[Stored data entries]
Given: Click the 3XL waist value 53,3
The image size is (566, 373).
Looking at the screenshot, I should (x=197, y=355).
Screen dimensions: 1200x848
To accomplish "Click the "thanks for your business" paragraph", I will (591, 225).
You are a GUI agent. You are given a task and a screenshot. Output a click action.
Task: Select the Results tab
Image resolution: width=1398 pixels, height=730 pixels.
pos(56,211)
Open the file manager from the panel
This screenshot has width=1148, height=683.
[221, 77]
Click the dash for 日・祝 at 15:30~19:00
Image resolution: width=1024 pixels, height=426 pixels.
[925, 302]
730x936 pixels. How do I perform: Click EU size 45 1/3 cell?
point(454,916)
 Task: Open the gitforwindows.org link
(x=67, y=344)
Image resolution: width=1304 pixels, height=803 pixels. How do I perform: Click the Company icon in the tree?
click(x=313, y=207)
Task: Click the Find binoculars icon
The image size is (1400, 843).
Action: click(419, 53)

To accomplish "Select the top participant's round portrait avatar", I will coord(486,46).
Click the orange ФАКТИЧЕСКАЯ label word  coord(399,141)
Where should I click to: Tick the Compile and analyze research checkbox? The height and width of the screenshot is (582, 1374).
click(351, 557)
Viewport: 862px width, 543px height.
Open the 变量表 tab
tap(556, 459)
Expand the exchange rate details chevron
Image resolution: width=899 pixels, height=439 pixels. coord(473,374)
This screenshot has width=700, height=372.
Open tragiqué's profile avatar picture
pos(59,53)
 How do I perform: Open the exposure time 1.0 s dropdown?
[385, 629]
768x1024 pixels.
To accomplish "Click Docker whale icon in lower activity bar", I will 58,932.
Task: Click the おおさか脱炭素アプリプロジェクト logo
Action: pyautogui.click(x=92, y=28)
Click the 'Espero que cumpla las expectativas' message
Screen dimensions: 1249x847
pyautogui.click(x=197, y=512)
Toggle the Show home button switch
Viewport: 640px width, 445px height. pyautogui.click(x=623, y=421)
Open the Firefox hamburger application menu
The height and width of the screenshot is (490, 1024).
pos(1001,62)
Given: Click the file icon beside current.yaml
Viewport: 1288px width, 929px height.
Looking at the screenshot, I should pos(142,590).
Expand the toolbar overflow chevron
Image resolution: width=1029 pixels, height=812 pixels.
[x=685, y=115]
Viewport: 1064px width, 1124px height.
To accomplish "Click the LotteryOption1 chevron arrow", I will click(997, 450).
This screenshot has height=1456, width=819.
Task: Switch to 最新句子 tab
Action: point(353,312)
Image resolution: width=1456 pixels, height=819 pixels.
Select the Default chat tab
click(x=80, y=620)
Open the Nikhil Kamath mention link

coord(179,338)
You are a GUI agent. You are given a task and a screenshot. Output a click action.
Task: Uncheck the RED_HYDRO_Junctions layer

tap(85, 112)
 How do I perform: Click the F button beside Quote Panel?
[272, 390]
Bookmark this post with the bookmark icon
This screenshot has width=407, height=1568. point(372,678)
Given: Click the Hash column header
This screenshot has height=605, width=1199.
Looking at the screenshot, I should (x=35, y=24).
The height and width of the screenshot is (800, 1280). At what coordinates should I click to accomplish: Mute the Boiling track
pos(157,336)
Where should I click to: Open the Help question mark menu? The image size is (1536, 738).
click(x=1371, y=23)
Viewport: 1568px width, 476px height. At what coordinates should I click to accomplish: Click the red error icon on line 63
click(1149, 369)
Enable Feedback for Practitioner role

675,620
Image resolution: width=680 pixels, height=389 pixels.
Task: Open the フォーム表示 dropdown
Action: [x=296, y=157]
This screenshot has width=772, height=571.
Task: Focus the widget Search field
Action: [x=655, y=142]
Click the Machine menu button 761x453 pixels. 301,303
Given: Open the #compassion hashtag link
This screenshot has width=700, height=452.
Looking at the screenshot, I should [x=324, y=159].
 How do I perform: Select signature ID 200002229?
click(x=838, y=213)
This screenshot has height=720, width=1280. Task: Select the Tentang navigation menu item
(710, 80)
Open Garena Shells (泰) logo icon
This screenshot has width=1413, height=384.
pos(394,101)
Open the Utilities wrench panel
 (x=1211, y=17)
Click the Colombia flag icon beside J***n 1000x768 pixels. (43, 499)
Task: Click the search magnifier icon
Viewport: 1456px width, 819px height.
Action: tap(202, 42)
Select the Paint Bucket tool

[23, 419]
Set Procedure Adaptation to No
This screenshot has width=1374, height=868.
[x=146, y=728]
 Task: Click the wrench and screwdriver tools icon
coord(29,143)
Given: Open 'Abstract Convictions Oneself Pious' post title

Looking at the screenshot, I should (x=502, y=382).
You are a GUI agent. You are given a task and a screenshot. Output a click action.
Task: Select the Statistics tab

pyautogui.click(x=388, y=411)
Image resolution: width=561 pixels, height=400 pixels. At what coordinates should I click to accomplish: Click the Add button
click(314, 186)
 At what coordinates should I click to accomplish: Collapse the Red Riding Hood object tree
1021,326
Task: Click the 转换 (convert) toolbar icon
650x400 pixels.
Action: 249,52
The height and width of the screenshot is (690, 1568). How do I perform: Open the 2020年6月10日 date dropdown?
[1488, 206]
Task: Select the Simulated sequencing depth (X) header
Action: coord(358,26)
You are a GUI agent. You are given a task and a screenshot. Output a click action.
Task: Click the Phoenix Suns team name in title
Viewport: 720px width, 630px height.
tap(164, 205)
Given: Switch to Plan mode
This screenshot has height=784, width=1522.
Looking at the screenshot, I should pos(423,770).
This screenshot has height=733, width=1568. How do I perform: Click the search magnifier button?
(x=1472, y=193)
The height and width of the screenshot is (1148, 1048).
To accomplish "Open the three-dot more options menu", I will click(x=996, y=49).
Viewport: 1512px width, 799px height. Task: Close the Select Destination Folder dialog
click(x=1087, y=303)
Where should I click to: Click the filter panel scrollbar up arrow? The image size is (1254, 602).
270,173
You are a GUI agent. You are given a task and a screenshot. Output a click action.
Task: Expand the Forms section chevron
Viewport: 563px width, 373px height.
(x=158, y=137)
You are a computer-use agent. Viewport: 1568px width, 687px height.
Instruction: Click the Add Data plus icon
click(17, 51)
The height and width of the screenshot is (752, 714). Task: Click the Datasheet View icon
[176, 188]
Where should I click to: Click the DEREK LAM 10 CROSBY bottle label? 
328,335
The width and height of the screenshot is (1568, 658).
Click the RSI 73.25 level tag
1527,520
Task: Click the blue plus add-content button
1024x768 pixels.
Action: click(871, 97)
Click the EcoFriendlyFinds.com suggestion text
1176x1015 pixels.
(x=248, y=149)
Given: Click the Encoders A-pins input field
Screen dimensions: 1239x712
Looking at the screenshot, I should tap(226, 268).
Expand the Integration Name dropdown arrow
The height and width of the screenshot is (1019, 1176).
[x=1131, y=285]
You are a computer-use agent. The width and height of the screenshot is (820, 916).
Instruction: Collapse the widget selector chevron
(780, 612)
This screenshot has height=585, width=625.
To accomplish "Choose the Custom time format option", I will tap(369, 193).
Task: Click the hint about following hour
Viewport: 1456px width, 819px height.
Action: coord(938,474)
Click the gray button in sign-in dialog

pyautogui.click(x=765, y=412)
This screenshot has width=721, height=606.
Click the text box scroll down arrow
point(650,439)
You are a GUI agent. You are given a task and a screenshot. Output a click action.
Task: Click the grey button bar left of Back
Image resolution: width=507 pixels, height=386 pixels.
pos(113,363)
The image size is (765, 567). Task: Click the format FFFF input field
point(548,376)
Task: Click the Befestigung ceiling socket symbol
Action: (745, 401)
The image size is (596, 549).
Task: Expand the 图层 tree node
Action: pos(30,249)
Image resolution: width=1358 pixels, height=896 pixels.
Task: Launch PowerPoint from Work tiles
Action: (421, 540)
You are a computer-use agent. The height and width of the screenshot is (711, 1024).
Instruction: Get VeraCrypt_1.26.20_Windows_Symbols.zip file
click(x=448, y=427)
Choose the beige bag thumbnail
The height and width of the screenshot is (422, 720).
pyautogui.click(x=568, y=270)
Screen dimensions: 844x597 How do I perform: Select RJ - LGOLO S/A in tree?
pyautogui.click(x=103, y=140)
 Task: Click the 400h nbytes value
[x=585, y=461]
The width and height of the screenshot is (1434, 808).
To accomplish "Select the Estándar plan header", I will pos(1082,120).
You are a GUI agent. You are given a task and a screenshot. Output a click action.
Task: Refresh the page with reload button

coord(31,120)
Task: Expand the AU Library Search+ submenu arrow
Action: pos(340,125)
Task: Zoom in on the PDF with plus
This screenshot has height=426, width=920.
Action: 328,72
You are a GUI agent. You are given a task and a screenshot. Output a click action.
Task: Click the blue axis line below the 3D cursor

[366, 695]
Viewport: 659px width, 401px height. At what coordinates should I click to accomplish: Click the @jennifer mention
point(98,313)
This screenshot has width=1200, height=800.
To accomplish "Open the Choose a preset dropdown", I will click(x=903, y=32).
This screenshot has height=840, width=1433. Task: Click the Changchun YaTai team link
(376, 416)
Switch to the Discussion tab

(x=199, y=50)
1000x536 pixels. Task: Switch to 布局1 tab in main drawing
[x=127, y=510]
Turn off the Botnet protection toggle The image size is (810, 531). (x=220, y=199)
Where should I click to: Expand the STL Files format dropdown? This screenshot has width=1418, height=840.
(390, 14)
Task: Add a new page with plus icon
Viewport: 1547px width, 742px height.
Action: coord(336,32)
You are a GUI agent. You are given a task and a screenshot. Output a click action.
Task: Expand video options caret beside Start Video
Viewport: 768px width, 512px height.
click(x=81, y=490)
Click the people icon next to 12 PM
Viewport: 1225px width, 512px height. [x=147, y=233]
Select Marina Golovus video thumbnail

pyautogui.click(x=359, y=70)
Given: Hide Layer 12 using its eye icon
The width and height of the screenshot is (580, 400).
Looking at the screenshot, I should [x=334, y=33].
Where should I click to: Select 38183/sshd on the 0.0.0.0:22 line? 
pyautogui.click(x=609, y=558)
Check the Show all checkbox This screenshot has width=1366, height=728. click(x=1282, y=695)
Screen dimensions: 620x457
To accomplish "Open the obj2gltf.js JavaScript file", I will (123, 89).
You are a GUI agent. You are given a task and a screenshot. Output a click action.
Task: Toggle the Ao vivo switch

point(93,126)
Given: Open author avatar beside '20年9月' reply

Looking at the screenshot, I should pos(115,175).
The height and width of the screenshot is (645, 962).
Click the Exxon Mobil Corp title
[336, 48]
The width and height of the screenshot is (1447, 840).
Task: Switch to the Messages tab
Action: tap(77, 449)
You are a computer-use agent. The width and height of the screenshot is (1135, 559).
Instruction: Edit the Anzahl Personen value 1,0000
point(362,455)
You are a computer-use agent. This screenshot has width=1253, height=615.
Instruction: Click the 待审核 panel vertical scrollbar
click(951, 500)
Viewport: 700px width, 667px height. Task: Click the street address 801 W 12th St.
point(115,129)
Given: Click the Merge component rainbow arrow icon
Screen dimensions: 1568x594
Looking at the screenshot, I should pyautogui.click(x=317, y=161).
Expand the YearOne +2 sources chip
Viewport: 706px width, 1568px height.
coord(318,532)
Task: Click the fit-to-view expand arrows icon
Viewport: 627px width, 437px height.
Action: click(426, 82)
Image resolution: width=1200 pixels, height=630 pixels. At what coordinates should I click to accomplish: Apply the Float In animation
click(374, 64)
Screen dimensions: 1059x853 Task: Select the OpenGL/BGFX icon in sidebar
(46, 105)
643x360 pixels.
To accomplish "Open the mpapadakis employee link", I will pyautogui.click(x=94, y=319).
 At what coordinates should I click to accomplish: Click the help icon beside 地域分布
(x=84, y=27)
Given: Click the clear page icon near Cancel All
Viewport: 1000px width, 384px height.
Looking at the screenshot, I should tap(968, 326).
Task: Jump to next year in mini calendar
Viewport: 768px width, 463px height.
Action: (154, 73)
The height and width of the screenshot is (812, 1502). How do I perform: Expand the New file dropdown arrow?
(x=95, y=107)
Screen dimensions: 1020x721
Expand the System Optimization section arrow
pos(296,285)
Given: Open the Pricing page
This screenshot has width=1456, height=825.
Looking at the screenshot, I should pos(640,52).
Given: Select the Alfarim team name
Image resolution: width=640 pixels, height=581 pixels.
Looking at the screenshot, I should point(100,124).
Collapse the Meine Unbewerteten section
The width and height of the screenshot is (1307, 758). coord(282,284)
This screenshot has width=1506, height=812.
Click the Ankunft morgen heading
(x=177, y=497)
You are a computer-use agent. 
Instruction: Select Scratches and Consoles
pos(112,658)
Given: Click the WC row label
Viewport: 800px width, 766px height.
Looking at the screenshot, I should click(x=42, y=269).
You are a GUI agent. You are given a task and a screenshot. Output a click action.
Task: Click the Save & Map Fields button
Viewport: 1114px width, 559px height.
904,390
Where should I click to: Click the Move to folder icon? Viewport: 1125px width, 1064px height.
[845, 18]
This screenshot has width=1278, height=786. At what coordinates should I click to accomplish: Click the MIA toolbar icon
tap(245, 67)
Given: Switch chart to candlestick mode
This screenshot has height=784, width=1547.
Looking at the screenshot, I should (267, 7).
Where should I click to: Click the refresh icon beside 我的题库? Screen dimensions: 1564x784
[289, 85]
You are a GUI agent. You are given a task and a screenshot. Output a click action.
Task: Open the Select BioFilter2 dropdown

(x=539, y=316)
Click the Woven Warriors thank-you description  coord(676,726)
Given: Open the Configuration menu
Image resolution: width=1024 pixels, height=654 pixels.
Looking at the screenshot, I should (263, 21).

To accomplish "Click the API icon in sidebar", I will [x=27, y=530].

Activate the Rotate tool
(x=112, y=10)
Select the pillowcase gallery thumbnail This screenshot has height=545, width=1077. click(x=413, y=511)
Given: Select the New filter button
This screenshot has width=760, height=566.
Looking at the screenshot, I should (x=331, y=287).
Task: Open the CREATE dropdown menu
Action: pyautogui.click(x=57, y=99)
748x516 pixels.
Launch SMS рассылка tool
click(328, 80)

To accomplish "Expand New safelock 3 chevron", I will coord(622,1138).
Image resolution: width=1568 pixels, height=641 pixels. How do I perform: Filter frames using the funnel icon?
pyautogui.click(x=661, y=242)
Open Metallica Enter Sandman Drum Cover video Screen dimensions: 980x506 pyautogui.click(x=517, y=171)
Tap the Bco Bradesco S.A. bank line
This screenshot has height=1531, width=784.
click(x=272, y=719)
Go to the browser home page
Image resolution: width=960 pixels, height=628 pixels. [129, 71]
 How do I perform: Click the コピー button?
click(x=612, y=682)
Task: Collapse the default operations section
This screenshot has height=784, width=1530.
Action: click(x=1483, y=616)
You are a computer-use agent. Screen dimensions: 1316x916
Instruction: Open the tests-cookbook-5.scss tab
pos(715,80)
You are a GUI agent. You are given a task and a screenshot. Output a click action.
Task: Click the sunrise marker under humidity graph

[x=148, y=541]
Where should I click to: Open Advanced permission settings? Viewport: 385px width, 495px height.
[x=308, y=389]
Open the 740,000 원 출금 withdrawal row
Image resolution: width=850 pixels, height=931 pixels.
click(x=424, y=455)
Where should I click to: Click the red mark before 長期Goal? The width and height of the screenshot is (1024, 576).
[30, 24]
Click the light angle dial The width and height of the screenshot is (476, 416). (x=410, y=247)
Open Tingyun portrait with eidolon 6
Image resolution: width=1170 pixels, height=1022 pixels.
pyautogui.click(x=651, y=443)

▸ What is being asked
The range runs from the line above containing "Screen dimensions: 620x457" to the line containing "643x360 pixels.", inclusive. Restate those lines word for word and no others.

▸ Answer space
Screen dimensions: 620x457
To accomplish "Open the obj2gltf.js JavaScript file", I will (123, 89).
You are a GUI agent. You are given a task and a screenshot. Output a click action.
Task: Toggle the Ao vivo switch

point(93,126)
Given: Open author avatar beside '20年9月' reply

Looking at the screenshot, I should pos(115,175).
The height and width of the screenshot is (645, 962).
Click the Exxon Mobil Corp title
[336, 48]
The width and height of the screenshot is (1447, 840).
Task: Switch to the Messages tab
Action: tap(77, 449)
You are a computer-use agent. The width and height of the screenshot is (1135, 559).
Instruction: Edit the Anzahl Personen value 1,0000
point(362,455)
You are a computer-use agent. This screenshot has width=1253, height=615.
Instruction: Click the 待审核 panel vertical scrollbar
click(951, 500)
Viewport: 700px width, 667px height. Task: Click the street address 801 W 12th St.
point(115,129)
Given: Click the Merge component rainbow arrow icon
Screen dimensions: 1568x594
Looking at the screenshot, I should pyautogui.click(x=317, y=161).
Expand the YearOne +2 sources chip
Viewport: 706px width, 1568px height.
coord(318,532)
Task: Click the fit-to-view expand arrows icon
Viewport: 627px width, 437px height.
Action: click(426, 82)
Image resolution: width=1200 pixels, height=630 pixels. At what coordinates should I click to accomplish: Apply the Float In animation
click(374, 64)
Screen dimensions: 1059x853 Task: Select the OpenGL/BGFX icon in sidebar
(46, 105)
643x360 pixels.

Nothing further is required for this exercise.